Vanessa Kroll Bennett
Thank you both so much for having us. And thank you for the incredible work you both do. There’s like a whole companion aspect to what you do that will help people through puberty as much if not more than what we were talking about today.

Reena Ninan
Thank you guys really kind. Thank you so much.

Lisa Damour
Thank you.

Reena Ninan
Oh, I just love those ladies. Were they not fabulous?

Lisa Damour
They’re so fun. They are so fun. And they know their stuff.

Reena Ninan
They really do. So So with all of those gems that they dropped on us, what do you have for us for Parenting to Go that we should keep in mind about puberty?

Lisa Damour
Well, you know, their central message, which I think is so important is like talk to your kids. Like you need to be talking about this. initiate the conversation. Keep the conversations going.

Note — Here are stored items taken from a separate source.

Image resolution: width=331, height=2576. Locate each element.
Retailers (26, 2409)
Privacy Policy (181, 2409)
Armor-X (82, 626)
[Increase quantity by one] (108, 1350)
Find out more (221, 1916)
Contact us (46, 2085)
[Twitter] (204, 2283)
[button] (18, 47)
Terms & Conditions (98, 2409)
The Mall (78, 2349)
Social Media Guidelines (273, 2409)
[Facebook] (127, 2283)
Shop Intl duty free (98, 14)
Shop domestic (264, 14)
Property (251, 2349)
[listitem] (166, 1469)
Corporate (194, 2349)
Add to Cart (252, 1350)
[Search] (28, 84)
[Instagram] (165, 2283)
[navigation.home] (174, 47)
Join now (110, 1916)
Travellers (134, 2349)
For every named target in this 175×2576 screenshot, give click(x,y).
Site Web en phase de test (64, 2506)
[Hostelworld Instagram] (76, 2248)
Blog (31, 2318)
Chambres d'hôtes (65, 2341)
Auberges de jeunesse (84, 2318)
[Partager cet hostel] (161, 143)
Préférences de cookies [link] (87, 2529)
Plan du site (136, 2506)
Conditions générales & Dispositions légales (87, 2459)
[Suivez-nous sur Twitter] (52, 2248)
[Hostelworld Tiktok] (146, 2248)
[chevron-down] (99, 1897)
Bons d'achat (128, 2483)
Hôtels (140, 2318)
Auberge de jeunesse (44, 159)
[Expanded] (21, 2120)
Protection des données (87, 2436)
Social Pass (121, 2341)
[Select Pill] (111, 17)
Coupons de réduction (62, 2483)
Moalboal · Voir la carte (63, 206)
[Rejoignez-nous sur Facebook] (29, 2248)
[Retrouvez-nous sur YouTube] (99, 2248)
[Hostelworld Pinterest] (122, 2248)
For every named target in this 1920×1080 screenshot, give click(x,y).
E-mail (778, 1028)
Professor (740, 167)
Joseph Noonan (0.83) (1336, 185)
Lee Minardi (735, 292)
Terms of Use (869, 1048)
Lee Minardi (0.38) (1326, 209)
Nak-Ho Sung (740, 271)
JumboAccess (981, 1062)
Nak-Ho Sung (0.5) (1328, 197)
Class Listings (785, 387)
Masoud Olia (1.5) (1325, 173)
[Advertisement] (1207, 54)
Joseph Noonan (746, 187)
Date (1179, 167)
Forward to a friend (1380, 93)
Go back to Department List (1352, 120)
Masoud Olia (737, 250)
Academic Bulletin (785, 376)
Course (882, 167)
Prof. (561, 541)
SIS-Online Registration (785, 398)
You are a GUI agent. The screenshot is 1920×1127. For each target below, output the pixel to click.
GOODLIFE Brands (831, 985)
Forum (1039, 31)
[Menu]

Now in real life, any of us who try this, as parents know, like your kids not always like Oh, thank goodness, you’re bringing up wet drains. Can we please talk more? I mean, usually they head for the hills. So do have the conversations do keep trying to have the conversations. But I think there’s such value and also saying to kids, here are some books that you can go read on your own time at your own pace. And I am in total agreement, give them a book about female puberty, give them a book about male puberty, regardless of your kid’s gender. And I also think take a quick look at the book they’ve just written. I think for a lot of kids, you could also hand them that book. And then you can say these are books that will answer your questions and then any questions you have about these I’m ready whenever you are.

Reena Ninan
Great advice. Great advice. You can never be armed with enough information.

Lisa Damour
No, absolutely and especially on topics that kids find so awkward. Yeah, being able to do a little learning on their own can help them feel more comfortable asking.

Reena Ninan
Good point. So next week we are going to talk about toxic relationships. What do you do if your child is in one? Is there a way to get them out? I’ll see you next week.

Lisa Damour
I’ll see you next week.

The advice provided by Dr. Damour here will not and does not constitute - or serve as a substitute for - professional psychological treatment, therapy, or other types of professional advice or intervention. If you have concerns about your child’s well-being, consult a physician or mental health professional.